To-do item A: Repeat the passage of the FCA court case article between "This includes a" and "Beach Concours d'Elegance.", inclusive.
To-do item B: In one to three sentences, explain why FCA objects to the money it has paid Motortrak since 2011, according to the FCA court case article.
To-do item C: Take the FCA court case article further, starting right after its final sentence.

Text:

Gary Pask is the owner of 80 per cent of the shares in Motortrak, which now services more than 3500 dealerships globally with websites.

According to court documents, from January 2008 to September 2010, Campbell was managing director of Motortrak in Australia. From May 2009 to October 2010 his wife Simone was a director and company secretary.

During that time Campbell allegedly sold a contract with Motortrak for the provision of dealer web services across all of the United States to his former boss Ernst Lieb , by then the CEO of Mercedes-Benz USA.

"That was the making of Motortrak and the making of Gary Pask as one of the richest businessmen in the UK," said a former Motortrak staff member.

"The whole deal was done by Clyde."

New job
On October 3, 2010 – just two days after Simone dropped off Motortrak company records as secretary – Campbell was unveiled as managing director of FCA.

One of the first contracts he then signed was a deal with Motortrak to provide "web services" for the company's network of 59 dealerships at a rate of $690 a month each.

In the end, Campbell had upped that price to $4100 per month for each of the company network of 184 dealers.

FCA claims more than $20 million has been paid to Motortrak since 2011, which it says is "substantially greater than the cost for similar web services provided by Motortrak itself and by competitors".

It is also alleged that Mr Campbell "has, or appears to have, an interest in Motortrak and to have benefited personally from the Motortrak contract".

This includes a personal relationship with Pask, who was given an all expenses paid trip by FCA – along with Campbell – to the Australian Dealer of the Year event in New Orleans in February 2013, which coincided with the Superbowl and the Pebble Beach Concours d'Elegance.

Pask has also stayed in a luxury villa at Crown, paid for by FCA, and travelled to New Zealand for a three-day golf and spa trip with Campbell and Lieb, also paid for by FCA.

Lieb, according to documents, has also been a beneficiary of Campbell's time at the helm of FCA.

In 2011 Lieb was sacked by Mercedes-Benz USA for spending more than $US100,000 of company money to upgrade his American home.

Lieb sued the company in Germany for wrongful dismissal, but lost the case. He returned to Australia and became a part owner of a company called Motorworld, which owns Jeep-Chrysler dealerships.

It is alleged in court documents that Campbell authorised the payment of $1.2 million for Motorworld to buy land for its Oakleigh dealership. FCA also paid $2.49 million of "marketing assistance" for Motorworld, when 11 other dealerships received assistance of just $220,000 each.

FCA claims it suffered a loss and damage of more than $4 million from those deals.

"These are three men worked together, played together and partied together," says a source at FCA. "This court case will get to the bottom of what else they did together."

The Italian Job
A key questions being asked inside Fiat Chrysler Automobiles is, if the allegations prove to be true, just how did successive chief executives avoid internal protocols and regulations and authorise such spending?

It's not a topic of conversation that Dougherty plans to broach.

"FCA Australia will not engage in a running commentary on matters currently before the courts", he tells BusinessDay.

The answer to the question lies in Chrysler's recent and tumultuous history.

The $US37 billion marriage between Daimler-Benz and Chrysler was touted as a "merger of equals" back in 1998 but the new entity soon found the going tough.

By 2007, the Chrysler Group had an annual operating loss of $US1.5 billion. It cut 13,000 jobs – almost one in every six people in its entire workforce – just to survive.

Information provided:
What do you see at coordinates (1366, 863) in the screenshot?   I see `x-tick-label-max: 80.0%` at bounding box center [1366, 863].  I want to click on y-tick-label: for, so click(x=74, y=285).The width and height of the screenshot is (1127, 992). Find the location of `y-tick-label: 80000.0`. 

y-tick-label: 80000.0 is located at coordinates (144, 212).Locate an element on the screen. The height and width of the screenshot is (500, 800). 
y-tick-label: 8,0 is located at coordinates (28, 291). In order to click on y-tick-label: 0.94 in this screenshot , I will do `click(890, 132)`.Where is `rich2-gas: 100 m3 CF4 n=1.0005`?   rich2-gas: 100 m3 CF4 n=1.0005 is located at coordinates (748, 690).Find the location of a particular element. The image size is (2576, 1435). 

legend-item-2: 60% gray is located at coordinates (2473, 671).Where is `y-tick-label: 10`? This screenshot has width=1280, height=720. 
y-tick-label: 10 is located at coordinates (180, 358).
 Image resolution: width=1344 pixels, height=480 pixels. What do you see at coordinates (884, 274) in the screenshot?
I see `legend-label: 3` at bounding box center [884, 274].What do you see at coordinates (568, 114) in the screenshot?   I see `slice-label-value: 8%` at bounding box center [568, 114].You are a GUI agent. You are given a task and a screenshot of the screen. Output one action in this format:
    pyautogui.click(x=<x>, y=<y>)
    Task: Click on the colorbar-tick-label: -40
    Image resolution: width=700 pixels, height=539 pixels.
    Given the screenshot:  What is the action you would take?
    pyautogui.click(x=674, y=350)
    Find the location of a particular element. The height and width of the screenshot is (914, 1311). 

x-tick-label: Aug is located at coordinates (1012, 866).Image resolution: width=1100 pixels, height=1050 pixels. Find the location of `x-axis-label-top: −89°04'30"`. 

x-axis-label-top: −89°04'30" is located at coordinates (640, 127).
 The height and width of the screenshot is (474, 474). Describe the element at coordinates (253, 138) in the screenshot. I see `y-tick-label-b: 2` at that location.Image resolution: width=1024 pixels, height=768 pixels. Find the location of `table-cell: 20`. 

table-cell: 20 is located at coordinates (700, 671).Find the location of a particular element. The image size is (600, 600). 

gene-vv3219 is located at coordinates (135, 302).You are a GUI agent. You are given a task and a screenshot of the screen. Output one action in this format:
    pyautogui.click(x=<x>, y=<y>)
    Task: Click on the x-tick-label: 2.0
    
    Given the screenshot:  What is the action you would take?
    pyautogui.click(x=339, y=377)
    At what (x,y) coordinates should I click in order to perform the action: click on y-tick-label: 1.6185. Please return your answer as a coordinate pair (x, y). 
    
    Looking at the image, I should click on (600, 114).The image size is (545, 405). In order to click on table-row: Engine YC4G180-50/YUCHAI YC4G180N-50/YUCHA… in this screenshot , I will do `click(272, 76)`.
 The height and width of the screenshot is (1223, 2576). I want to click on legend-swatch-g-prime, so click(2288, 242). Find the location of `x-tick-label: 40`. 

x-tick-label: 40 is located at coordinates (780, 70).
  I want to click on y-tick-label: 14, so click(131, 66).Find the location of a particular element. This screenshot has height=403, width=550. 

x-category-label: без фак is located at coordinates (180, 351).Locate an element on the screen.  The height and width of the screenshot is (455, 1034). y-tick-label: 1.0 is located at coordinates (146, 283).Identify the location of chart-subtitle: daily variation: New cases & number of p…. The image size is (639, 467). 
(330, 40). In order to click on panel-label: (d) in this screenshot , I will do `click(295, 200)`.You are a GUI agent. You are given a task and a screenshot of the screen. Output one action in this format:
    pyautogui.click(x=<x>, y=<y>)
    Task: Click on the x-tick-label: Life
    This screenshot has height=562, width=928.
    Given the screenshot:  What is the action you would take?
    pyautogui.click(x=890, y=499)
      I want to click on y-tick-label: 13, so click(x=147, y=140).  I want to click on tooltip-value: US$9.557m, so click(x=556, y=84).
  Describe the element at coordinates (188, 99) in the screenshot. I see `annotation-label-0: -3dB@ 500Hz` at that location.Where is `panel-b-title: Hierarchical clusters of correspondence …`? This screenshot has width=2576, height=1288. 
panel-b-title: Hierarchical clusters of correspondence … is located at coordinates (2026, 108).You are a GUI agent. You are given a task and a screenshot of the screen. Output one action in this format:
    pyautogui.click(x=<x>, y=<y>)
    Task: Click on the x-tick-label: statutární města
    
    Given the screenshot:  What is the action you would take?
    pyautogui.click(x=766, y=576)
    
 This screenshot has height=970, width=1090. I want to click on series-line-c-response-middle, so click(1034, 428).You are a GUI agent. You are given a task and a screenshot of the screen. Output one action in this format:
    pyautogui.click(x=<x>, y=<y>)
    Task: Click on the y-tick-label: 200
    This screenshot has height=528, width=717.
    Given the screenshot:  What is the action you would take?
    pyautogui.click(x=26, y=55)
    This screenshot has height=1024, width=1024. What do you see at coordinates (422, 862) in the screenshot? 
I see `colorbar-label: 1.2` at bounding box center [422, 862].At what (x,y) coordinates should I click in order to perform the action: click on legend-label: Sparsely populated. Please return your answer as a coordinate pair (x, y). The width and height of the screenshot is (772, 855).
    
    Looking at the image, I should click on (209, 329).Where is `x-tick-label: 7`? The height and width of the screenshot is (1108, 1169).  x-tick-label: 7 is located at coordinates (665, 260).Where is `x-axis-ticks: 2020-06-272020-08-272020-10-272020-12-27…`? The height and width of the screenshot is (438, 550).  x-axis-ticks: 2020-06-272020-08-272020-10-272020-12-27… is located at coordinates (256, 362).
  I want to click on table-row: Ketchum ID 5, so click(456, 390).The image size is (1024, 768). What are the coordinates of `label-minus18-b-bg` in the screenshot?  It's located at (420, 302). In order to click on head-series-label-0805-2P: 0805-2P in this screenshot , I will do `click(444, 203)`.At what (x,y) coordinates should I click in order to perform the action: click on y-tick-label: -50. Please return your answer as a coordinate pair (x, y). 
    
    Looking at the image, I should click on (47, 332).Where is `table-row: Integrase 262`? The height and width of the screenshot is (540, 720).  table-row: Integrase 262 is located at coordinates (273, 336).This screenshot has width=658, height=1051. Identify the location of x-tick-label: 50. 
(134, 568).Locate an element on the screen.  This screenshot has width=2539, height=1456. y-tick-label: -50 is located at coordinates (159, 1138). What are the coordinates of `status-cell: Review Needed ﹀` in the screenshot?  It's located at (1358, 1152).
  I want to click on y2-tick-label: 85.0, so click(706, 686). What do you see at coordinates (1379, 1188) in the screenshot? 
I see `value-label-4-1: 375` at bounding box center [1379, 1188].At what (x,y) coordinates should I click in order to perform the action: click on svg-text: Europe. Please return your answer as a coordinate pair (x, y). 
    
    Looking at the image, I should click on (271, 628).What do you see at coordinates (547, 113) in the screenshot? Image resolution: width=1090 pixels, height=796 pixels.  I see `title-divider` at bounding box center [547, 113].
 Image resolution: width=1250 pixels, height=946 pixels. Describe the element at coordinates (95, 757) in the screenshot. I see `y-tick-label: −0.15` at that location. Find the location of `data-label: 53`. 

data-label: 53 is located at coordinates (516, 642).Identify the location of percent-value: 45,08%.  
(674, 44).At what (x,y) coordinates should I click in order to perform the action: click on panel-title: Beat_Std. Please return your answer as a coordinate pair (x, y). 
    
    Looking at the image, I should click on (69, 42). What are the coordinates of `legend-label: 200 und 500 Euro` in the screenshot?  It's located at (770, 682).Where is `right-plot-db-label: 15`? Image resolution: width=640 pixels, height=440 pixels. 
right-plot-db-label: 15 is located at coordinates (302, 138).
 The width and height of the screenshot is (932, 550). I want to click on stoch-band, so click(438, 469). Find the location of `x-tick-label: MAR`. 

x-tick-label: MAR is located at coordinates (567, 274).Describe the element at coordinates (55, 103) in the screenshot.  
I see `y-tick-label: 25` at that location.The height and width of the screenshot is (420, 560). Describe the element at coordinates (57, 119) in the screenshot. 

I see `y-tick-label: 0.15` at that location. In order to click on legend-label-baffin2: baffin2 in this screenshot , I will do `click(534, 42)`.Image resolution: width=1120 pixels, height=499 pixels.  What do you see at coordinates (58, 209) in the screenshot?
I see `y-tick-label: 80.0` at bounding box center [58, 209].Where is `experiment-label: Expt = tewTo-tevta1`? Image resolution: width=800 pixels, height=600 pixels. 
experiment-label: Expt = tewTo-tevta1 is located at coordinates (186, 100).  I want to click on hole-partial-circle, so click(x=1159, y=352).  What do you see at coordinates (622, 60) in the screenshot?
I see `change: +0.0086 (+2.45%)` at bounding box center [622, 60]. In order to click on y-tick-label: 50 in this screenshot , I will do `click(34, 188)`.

Written answer A:
This includes a personal relationship with Pask, who was given an all expenses paid trip by FCA – along with Campbell – to the Australian Dealer of the Year event in New Orleans in February 2013, which coincided with the Superbowl and the Pebble Beach Concours d'Elegance.

Written answer B: FCA claims it has paid Motortrak more than $20 million since 2011. It says this sum is "substantially greater than the cost for similar web services provided by Motortrak itself and by competitors." The price had risen from $690 a month for each of 59 dealerships to $4100 a month for each of 184 dealers.

Written answer C:
Daimler eventually sold 80.1 per cent of Chrysler to private equity group Cerberus for $US7.4 billion, just before the global financial crisis rocked the entire US car industry.

Chrysler's corporate welfare
By 2009, Chrysler was surviving on a $US4 billion loan from the US government, and the ensuing years are occupied with battles to stave off bankruptcy, plunging sales and, ultimately, a merger with Italian giant Fiat.

It's against that backdrop that the company's push into Australia stepped up, as part of a plan that pre-dates the GFC.

"We were selling 8000 cars a year when Clyde arrived, and that went to 34,000 cars a year, and while Clyde was getting results, questions were not being asked," says a company insider.

"Everyone at head office was too busy putting together the Fiat merger."

Slick marketing, slim margins and a soaring Australian dollar were the keys to the company's success in Australia.

"The Jeep campaigns worked, the public liked the product we were bringing in, but the fact is the Australian dollar was the key," says the FCA insider.

"With the Aussie above parity, we could slash prices to build market share. The entire profit margin on a $65,000 Jeep Cherokee was less that $5000. Our rivals would want double that. While the dollar stayed high, we could get away with that business model."

Economy class
As sales soared, Campbell spent. According to Chrysler Group policy, Campbell could not approve expenses in excess of $5000.

He also had to travel economy class on all domestic flights, and all international flights had to be approved by John Kett, his regional boss in the Asia-Pacific region.

According to the writ lodged by his former employer, Campbell instead "incurred excessive travel expenses without business justification and/or the necessary approval".

It is claimed that, during his four years in charge, Campbell was paid $537,849 in personal travel expenses.

But that is only the tip of the iceberg. In addition, Fiat Chrysler alleges Campbell "sought to conceal the true level of his expenditure on travel" by procuring other employees to submit, as their own, travel expenses incurred by him.

To top it off, it is claimed Campbell asked those employees to pass those expenses back to him after they were paid by Fiat Chrysler.

According to the court documents, company employees "who were not expected to incur significant travel expenses" lodged $0 worth of claims in 2010, the year Campbell arrived as managing director.

In 2012, that figure had blown out to $452,138. In 2013, it was a further $445,556. All on staff who had no need to travel.

"The American auditors have been looking at the processes we had, and basically there weren't any," says a company insider.

"You could not spend like we did at any other major multinational without some sort of flag going up. In my opinion, back in Michigan, head office didn't have its eyes on the road. They only had eyes on the Fiat deal."

Who's the boss?
There is also the complicating issue of who Campbell actually worked for, after the series of mergers and ownership struggles.

Officially, Campbell was hired by Chrysler, but that entity is now part of a multi-national conglomerate with headquarters in London and a legal base in the Netherlands.

"It will be very complicated for FCA to prove Campbell breached his work agreement, because which set of rules was he working under," says a lawyer close to the case.

"Was it Chrysler? Of Jeep? Or Fiat? It's a very muddy area. Some of the internal policies on executive expenses are in Italian."

It took a little over a month for the American auditors to complete their work and fly back to Michigan. That work constitutes the basis for the writ against Campbell, and looming action against other former executives, including Johns.

"You can imagine Dougherty's reaction when it all came out," says a senior manager at FCA.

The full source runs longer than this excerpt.